--- TASK ---
Please carry on the passage about anthropological perspectives on mobile communication, picking up right after its final sentence.
━━━ SOURCE EXCERPT
DGV05: cyberanthropology going mobile
anthropological perspectives on mobile communication
by Castulus Kolo
Parallel to the diffusion of the Internet’s utilisation the mobile phone as a means of communication has spread all over the world even faster, and still unhampered. Diverse Internet services meanwhile have established themselves in the focus of social and cultural academic disciplines—even different currents of research are noticeable, like e.g. cyberanthropology. Yet mobile communication has been widely neglected—at least in the German-speaking part of academia.
Seen from a sociocultural anthropological vantage point not the technology itself is especially interesting, but the charging of the end devices with cultural meaning, and the appropriation of this global technology within local contexts. The integration of mobile services into everyday life does not stop cold in front of patterns of acting and meaning. This is in particular true for the creation and maintenance of social relationships, and also for the stance towards space, time, and physicalness. On the other hand the structure of virtue is not solely directed from the technological artefact towards the user. Quite to the contrary, the users are an essential element of the development of new services and applications.
━━━━━━
━━━ RECORDS SUPPLIED
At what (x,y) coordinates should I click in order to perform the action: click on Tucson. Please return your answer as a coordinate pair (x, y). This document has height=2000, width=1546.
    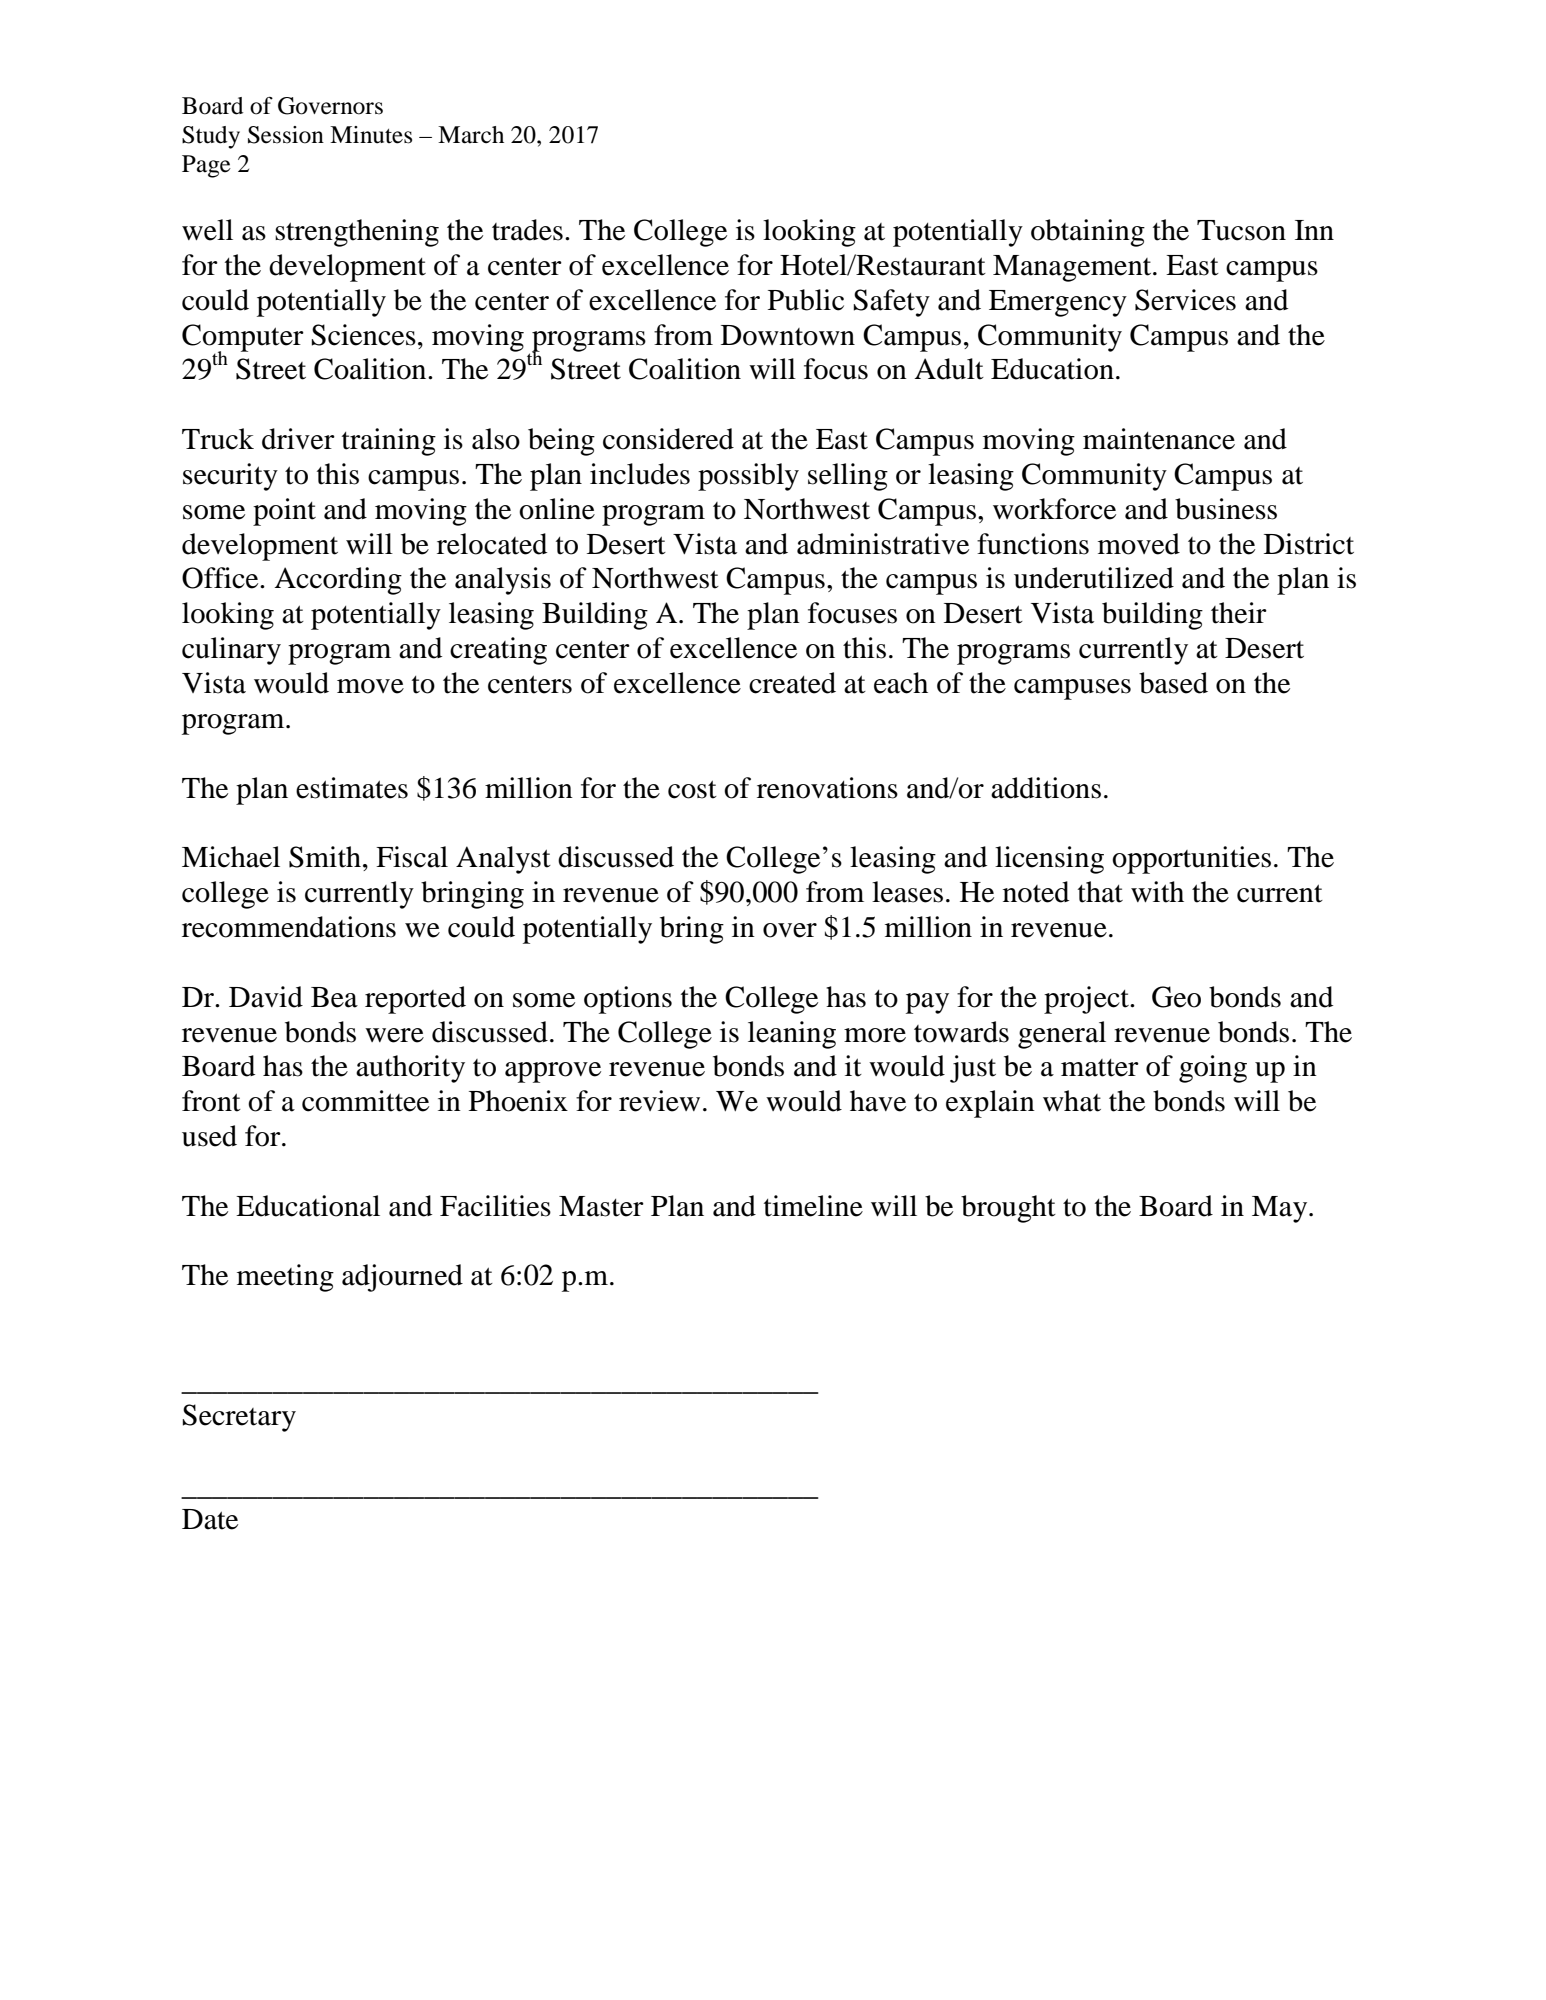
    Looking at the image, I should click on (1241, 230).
━━━━━━
━━━ RECORDS SUPPLIED
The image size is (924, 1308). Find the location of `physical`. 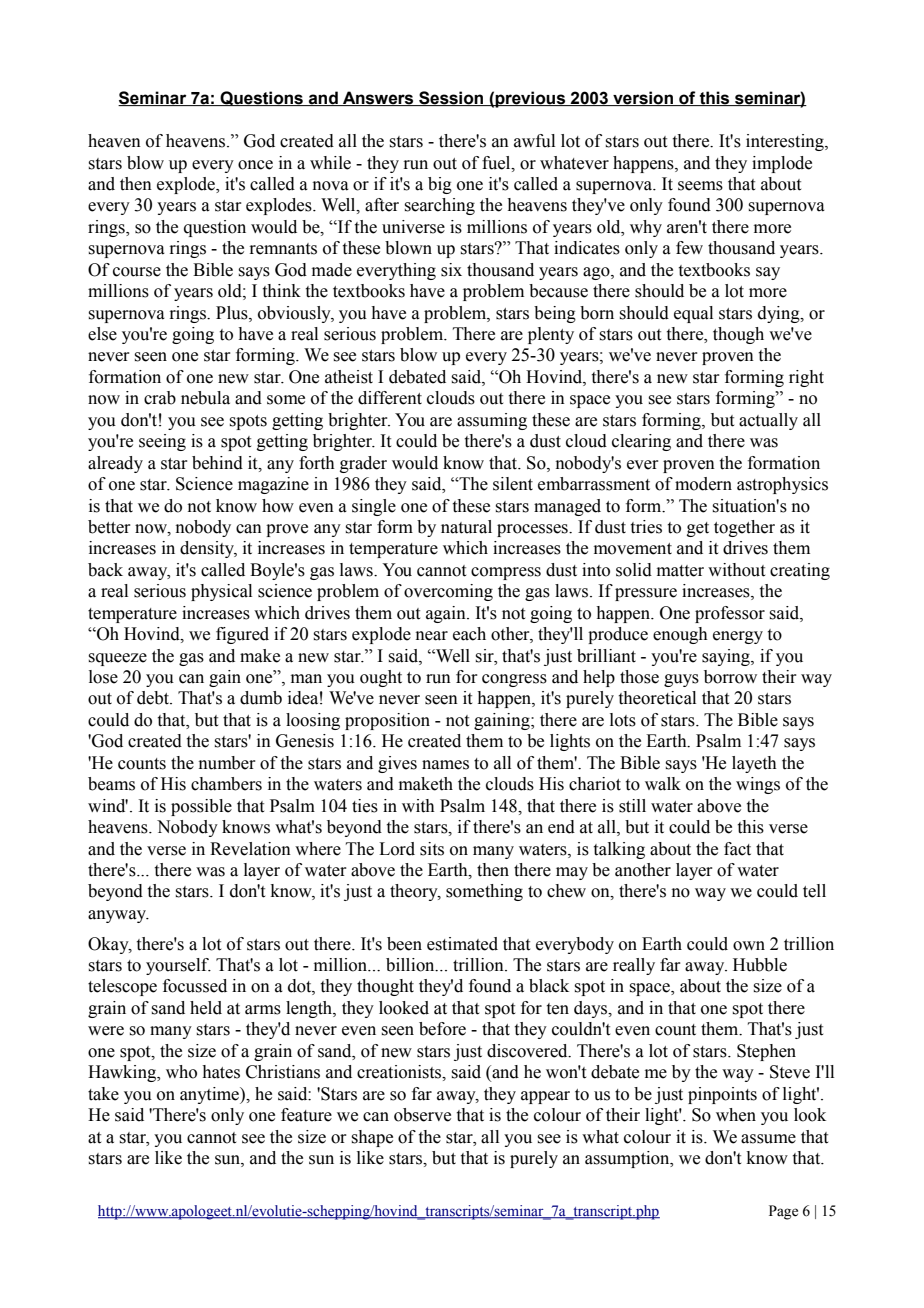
━━━━━━
--- OUTPUT FOR THIS TASK ---
By using examples like SMS-communication and mobile gaming the presentation at first aims to make clear the specifica of mobile communication compared to PC-based communication. Based on that links between sociocultural academical approaches and the formation, adoption, and diffusion of information and communication technologies will be discussed. Finally phenomena of mobile communication will be presented, which seem prone to be grasped by anthropological perspectives and ethnographical methods.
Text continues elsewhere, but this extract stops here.